**Task to complete**
Write out only the tail of the records, beginning at the line containing "Where should I click to: Click" and including the last line, exactly as written.

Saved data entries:
===============
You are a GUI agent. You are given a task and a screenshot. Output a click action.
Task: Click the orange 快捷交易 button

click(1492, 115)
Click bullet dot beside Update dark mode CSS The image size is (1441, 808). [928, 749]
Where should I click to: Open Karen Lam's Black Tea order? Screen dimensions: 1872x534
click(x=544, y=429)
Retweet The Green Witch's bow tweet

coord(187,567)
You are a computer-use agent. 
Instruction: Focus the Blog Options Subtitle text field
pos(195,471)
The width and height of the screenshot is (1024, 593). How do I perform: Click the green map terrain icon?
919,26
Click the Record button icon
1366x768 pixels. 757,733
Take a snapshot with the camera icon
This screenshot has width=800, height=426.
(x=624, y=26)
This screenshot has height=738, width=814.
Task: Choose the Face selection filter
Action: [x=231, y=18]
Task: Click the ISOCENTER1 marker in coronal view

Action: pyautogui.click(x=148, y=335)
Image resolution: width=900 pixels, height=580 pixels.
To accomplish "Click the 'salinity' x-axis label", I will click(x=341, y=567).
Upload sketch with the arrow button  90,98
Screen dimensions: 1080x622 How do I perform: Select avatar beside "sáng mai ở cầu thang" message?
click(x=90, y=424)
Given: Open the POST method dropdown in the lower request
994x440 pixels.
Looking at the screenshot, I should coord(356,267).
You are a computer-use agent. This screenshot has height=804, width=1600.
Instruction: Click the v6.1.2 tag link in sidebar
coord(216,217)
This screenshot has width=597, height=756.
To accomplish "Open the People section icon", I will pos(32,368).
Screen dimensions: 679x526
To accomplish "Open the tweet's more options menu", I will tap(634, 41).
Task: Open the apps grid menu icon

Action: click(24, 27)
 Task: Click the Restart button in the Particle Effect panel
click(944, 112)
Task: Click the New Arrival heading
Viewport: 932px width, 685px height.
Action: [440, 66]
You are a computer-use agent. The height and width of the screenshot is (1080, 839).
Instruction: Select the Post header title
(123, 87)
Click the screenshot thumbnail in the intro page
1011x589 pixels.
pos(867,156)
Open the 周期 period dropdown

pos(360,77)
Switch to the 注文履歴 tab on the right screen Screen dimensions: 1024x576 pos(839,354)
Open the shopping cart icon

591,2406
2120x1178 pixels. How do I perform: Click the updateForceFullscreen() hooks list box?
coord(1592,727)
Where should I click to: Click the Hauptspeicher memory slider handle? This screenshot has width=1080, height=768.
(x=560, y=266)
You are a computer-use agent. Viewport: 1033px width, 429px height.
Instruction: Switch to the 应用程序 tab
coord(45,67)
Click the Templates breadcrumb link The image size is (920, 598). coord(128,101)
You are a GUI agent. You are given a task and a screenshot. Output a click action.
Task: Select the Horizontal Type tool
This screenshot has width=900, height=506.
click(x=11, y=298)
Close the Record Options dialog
===============
**Output for this task**
Where should I click to: Click the Hauptspeicher memory slider handle? This screenshot has width=1080, height=768.
(x=560, y=266)
You are a computer-use agent. Viewport: 1033px width, 429px height.
Instruction: Switch to the 应用程序 tab
coord(45,67)
Click the Templates breadcrumb link The image size is (920, 598). coord(128,101)
You are a GUI agent. You are given a task and a screenshot. Output a click action.
Task: Select the Horizontal Type tool
This screenshot has width=900, height=506.
click(x=11, y=298)
Close the Record Options dialog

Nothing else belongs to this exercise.